The first problem was the question of what the conference theme was to be. The Western European states, along with the United States, Canada, Australia, New Zealand, and Japan, all wanted the conference objectives to be those given in the authorizing resolution. The Africa Group, the Latin American states, and the Caribbean states wanted the conference objectives to go beyond what was in the resolution, and include items dealing with regional, national, and international measures for compensation for colonialism and slavery.

Prior to the conference, there were also four Regional Conferences, in Strasbourg, Santiago, Dakar, and Tehran.

== The Durban Declaration and Programme of Action ==
The Durban Declaration and Programme of Action were adopted by the governmental delegates attending the Conference at the International Convention Centre.

=== Compensation for colonialism and slavery ===

The issue of compensation for colonialism and slavery is addressed in ¶ 13, ¶ 14, ¶ 15, and ¶ 29 of the Declaration. It was one of the most controversial issues debated at the conference, one that had the potential to derail the entire conference. It was dealt with cleverly in the Declaration, containing rhetoric that satisfied the African bloc, without applying retroactively against the descendants of colonizers the principle of crimes against humanity and without establishing a clear responsibility for reparations on the parts of former colonial states.

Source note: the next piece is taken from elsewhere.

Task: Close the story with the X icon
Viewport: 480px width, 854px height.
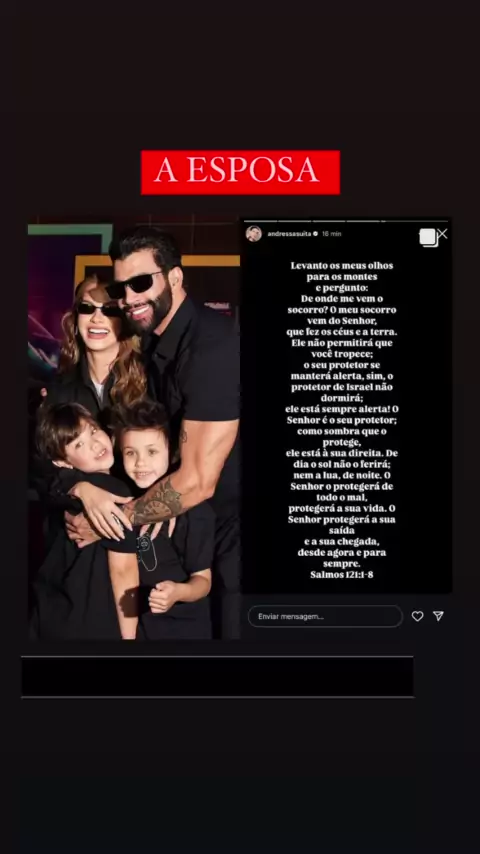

The wording of the Declaration struck a delicate balance. Whilst acknowledging historical and contemporary practices of slavery and the slave trade as morally outrageous, and something that would be a crime against humanity today, it did not apply that legal principle to an era before the principle actually existed. The Durban Declaration provides that states recognize "that these historical injustices [slavery, colonialism, genocide, apartheid] have undeniably contributed to the poverty, underdevelopment, marginalization, social exclusion, economic disparities, instability and insecurity that affect many people in different parts of the world, in particular in developing countries." (Article 158)

One of the contentious points at the conference related to the issue was that of apartheid. During the preparatory processes of the conference, South Africa stressed that it did not want to link compensation to apartheid. At the Tehran Regional Conference, a paragraph making such a link was inserted by Asian governments. This was deleted at the request of the South African delegation. Linking compensation to apartheid had the potential to polarize South African society, and produce the same effects as had the controversial land reform programmes in Zimbabwe. Domestic political pressures, and the aim of the South African government to foster reconciliation within the country, made South Africa's position difficult.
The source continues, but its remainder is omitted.